With mailsystem handling configuration settings, the on/off switch on our config screen is no longer necessary, and has been removed. The same is true of the "from" fields, so our config page is suddenly a lot cleaner. However, you will see a new tab for Templates!
We also added a simple message queuing option to the bottom of the admin page, allowing you to queue up message sends rather than fire them off immediately, and specify a limit to the number of messages going out in each cron-triggered batch.
We took the foundational template work offered by the community and built something a little more powerful and adaptable based on it. The templates tab lets you create a "Mandrill Template Map" (a custom entity), which currently has 3 settings, other than a label: which Mandrill Template to use (it pulls a list from Mandrill), which content area on the Mandrill Template to put the email body content into, and which module/key pair to use this Template Map for. The module/key list is generated using mailsystem and the existing Mandrill Template Map configurations, and will only let you select a module/key pair that has been assigned to MandrillMailSystem by mailsystem and is not currently selected on another Template Map.
That might sound a little complicated, but it's pretty simple in practice: create a template using Mandrill's refined template interface, and it'll show up automatically on the Mandrill Module's template's tab. Create a Template Map, point it at the Template you created, tell it where to drop the email content, and select which emails you want to use this template map. This means you can have a variety of different templates configured for all your different use-cases: one for user registrations, another for receipts, and a third for event reminders, etc.

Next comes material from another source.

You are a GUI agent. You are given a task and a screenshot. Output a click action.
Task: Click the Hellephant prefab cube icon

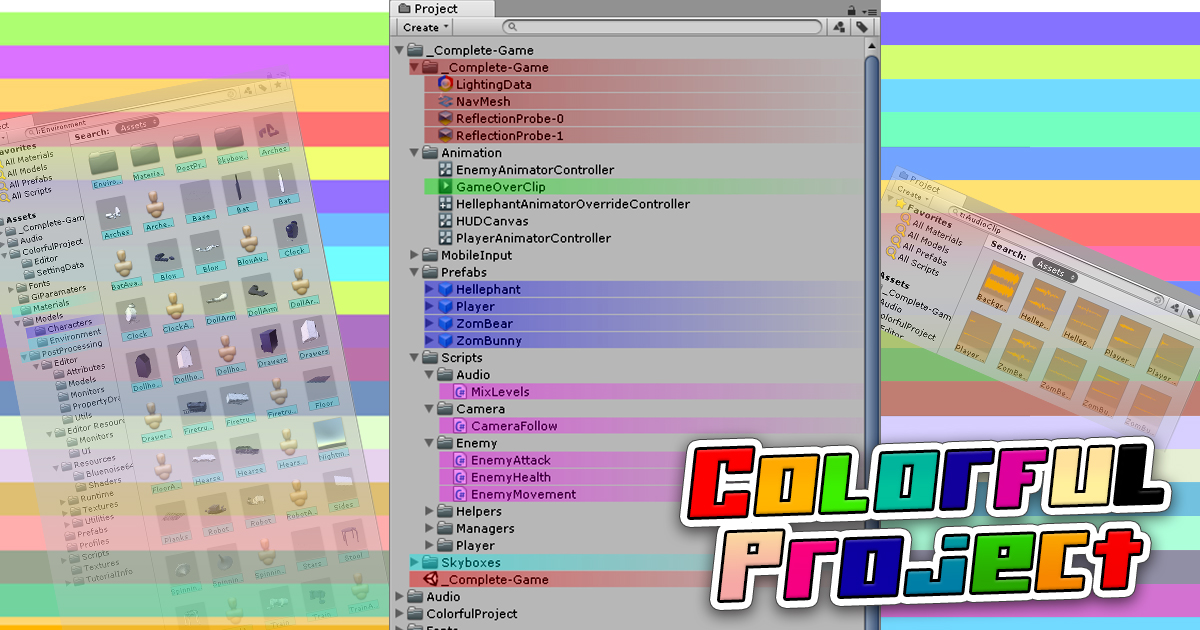[447, 289]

In the future, we plan to offer some more sophisticated template configuration, like dropping site content into other template content areas, but we think this is a pretty good start. You can now use Mandrill to create a collection of unique, rich html emails for each different type of email getting sent from your Drupal site and use the mandrill and mailsystem modules to assign each email type to its unique template. Rich, custom, purpose-specific emails going out through a reliable, spam-compliant, scaleable email service with sophisticated analytics built right in. I'm gonna send some emails right now!